Estratto del documento:

====================

Non parlo della diga, della frana, di Erto e Casso, di Longarone, della SADE... Chi di dovere ha già ampiamente spiegato e narrato l’intera vicenda, usando le parole.
Bepi Zanfron racconta con le immagini. Foto che fermano l’attimo e inchiodano la notizia. Foto così, che fissano non solo i contorni, le luci, le ombre, ma l’anima stessa.
Zanfron è fra i primi ad arrivare da Belluno, dove lavora nel suo studio con la sorella Silvia. Giunge nel nulla che era Longarone, alle 23. La frana è venuta giù alle 22:39, appena venti minuti prima.
E scatta, Bepi.
Le sue immagini faranno il giro del mondo. Le sue foto non sono di quelle che violentano il dolore, per ricavarne il massimo profitto. Da queste figure, trasuda il massimo rispetto di un uomo che non ricerca la “bella foto”, ma la concretezza.
E scatta, Bepi.
Fissa, ma non solo la catastrofe: anche il prima. Sì, perché c’era, un prima: un momento in cui la gente viveva la propria vita. A Longarone, l’inaugurazione della Mostra del Gelato, le manifestazioni sportive, i matrimoni, le vedute panoramiche; a Erto e Casso, la vita contadina, la Processione del Venerdì Santo, i ponticelli che traversavano la gola, con il torrente Vajont sul fondo. E poi la costruzione della diga: il cemento che viene su, la festa di Santa Barbara, le prove di invaso. E i paesaggi, col Toc che sembra un Eden, un Paradiso Terrestre che scatenerà poi un inferno.
E sono proprio queste le immagini a dare le proporzioni della frana: vedi la latteria, i boschi, le case, il dolce pendio con i pascoli. E dopo poche pagine, un mondo stravolto. La frana immensa, l’enorme cicatrice rimasta dove prima c’era mezza montagna con la sua vita. E la piana, giù nel letto del Piave, attraversata da uomini che sembrano formichine. Formichine in mezzo al nulla.

====================

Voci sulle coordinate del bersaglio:
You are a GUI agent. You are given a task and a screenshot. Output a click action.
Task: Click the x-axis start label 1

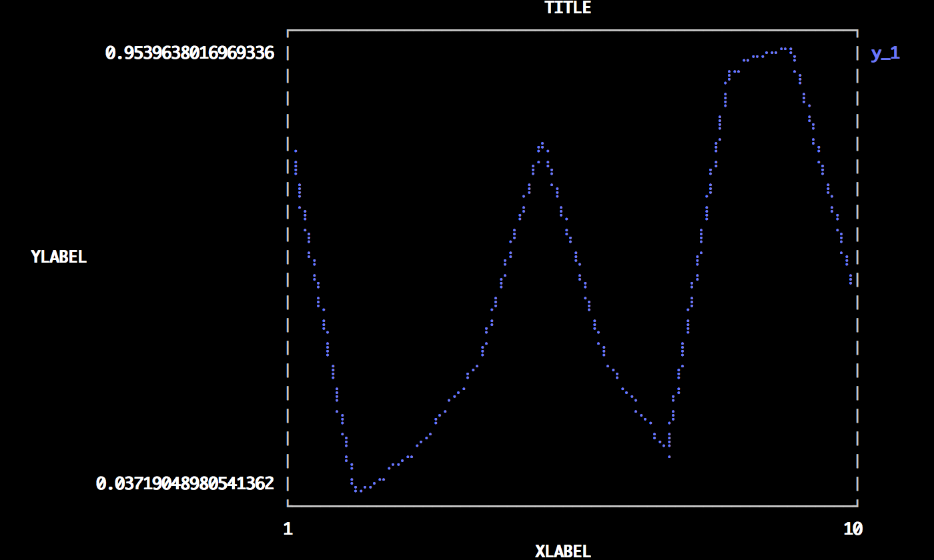(x=288, y=529)
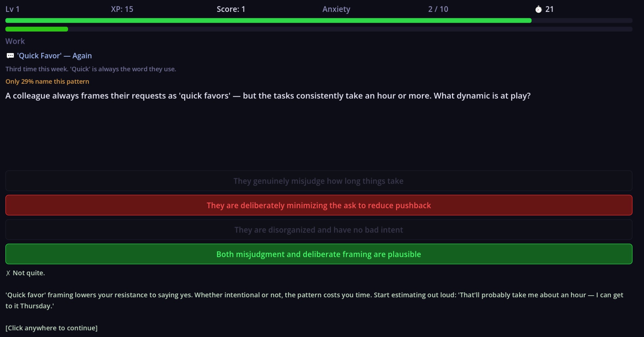Click the short green XP progress bar
Screen dimensions: 644x337
tap(37, 29)
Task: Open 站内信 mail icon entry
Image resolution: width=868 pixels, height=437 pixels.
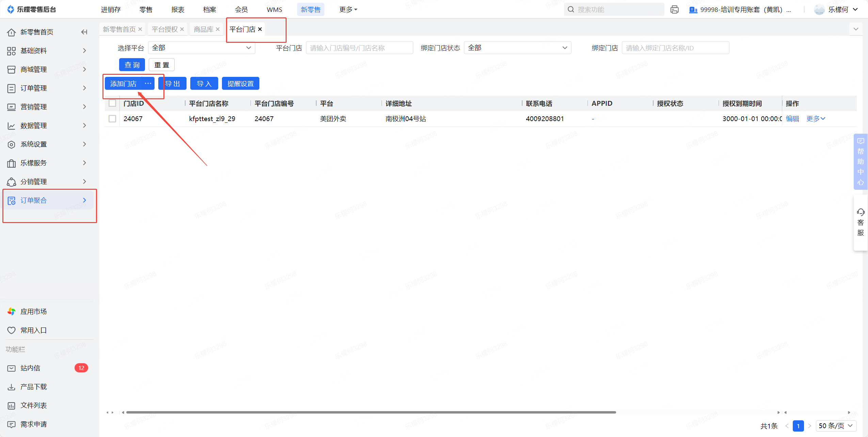Action: click(x=12, y=368)
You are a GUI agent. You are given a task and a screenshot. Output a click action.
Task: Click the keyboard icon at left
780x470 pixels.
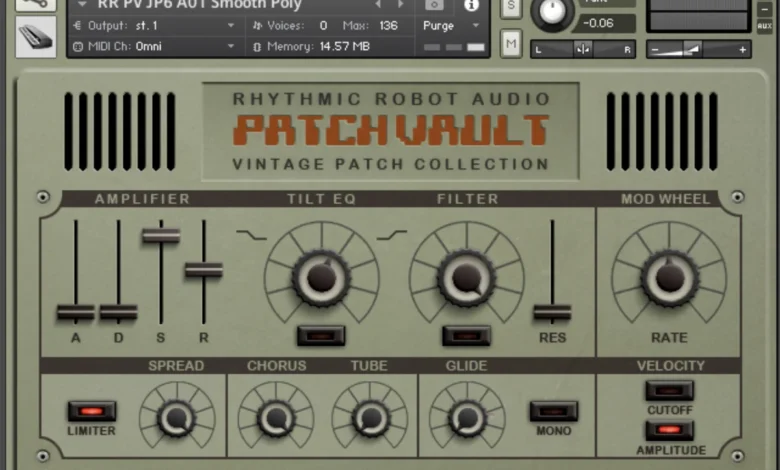[36, 36]
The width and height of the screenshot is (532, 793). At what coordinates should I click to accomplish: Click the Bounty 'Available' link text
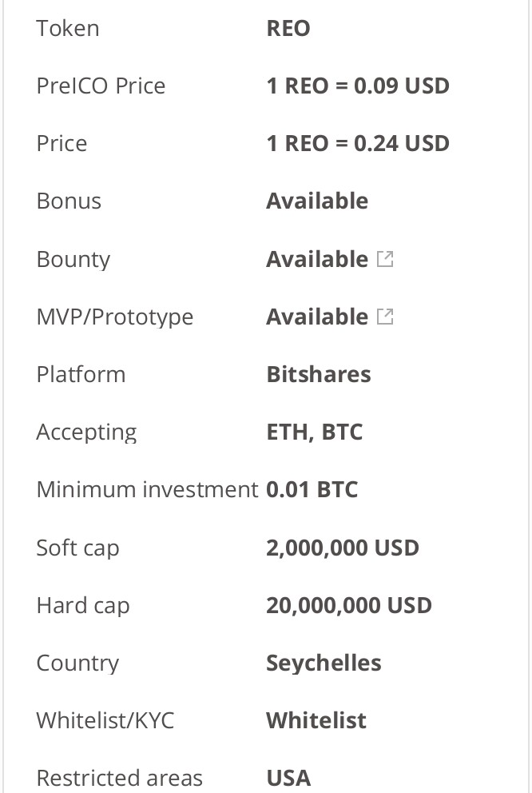317,259
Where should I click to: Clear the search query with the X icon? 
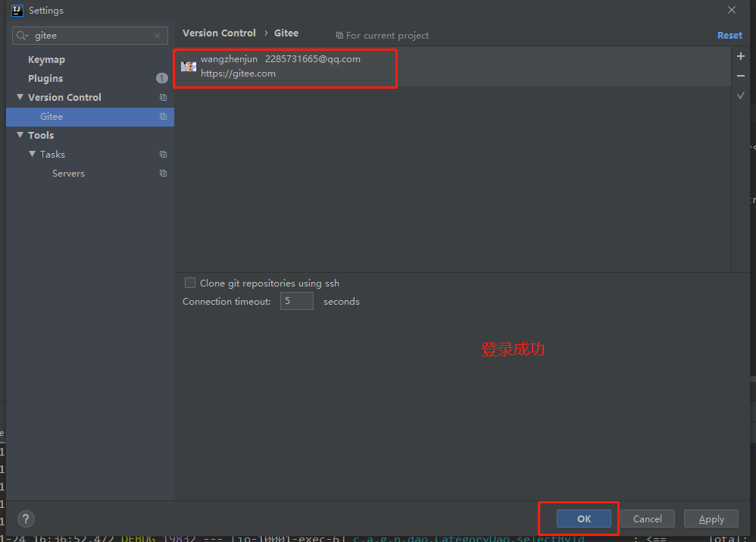pyautogui.click(x=157, y=35)
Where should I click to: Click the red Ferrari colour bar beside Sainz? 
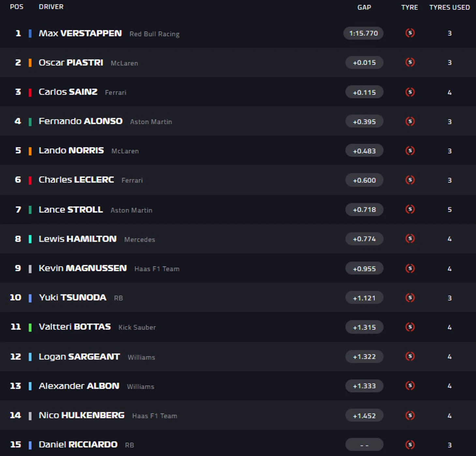coord(30,93)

====================

Obiettivo: Prosegui il brano sulle fotografie di Bepi Zanfron e la tragedia del Vajont, ripartendo subito dopo la sua ultima frase.

Esito dell'esercizio:
Se parli coi superstiti, ti diranno che il rumore di quella sera maledetta è una cosa che entra nelle ossa e non ti lascia più. Bepi riesce a far immaginare quel boato, con le sue mute immagini.
E finalmente il dopo: la ricostruzione, la vita che riprende. Emblematica l’immagine del primo giorno di scuola, il 17 Ottobre, dopo una settimana dalla tragedia: i bambini, pochi, i banchi vuoti, molti, e il nulla oltre la finestra...
E poi ancora le istituzioni, le inaugurazioni, i muri che vengon su, la Madonna mutilata della chiesa di Longarone, spazzata via dall’onda, ritrovata a Fossalta di Piave e restituita dopo sette mesi.
E gli anniversari, e il Presidente Pertini, il Papa Giovanni Paolo II e, ancora, le panoramiche a 35 anni dal disastro. C’è posto anche per le immagini del processo, tenutosi a L’Aquila.
Il racconto fotografico, che abbraccia il “prima, durante e dopo”, riesce a dare l’esatta dimensione della tragedia.

Mi scuso se mi sono dilungata troppo, ma tante volte ho fatto la strada fin lassù. Sempre, la diga appare all’improvviso, come un monumento a ciò che è successo, come se fosse un effetto e non la causa. Quando sei lassù, sopra la frana, se talmente piccolo che non riesci a far tuo ciò che vedi, non riesci ad abbracciarlo con la mente, perché è talmente enorme da sfuggirti. Le immagini di Zanfron riescono a cacciarti nella zucca quello che è successo lassù.
Altrimenti, devi salire a Casso e poi proseguire a piedi, su per il sentiero dopo il cimitero. Ti ritrovi con lo strapiombo davanti ai tuoi piedi: un orrido che ti gela il sangue nelle vene ti fa capire che finalmente, il Vajont ti è entrato nelle ossa e non lo dimentichi più.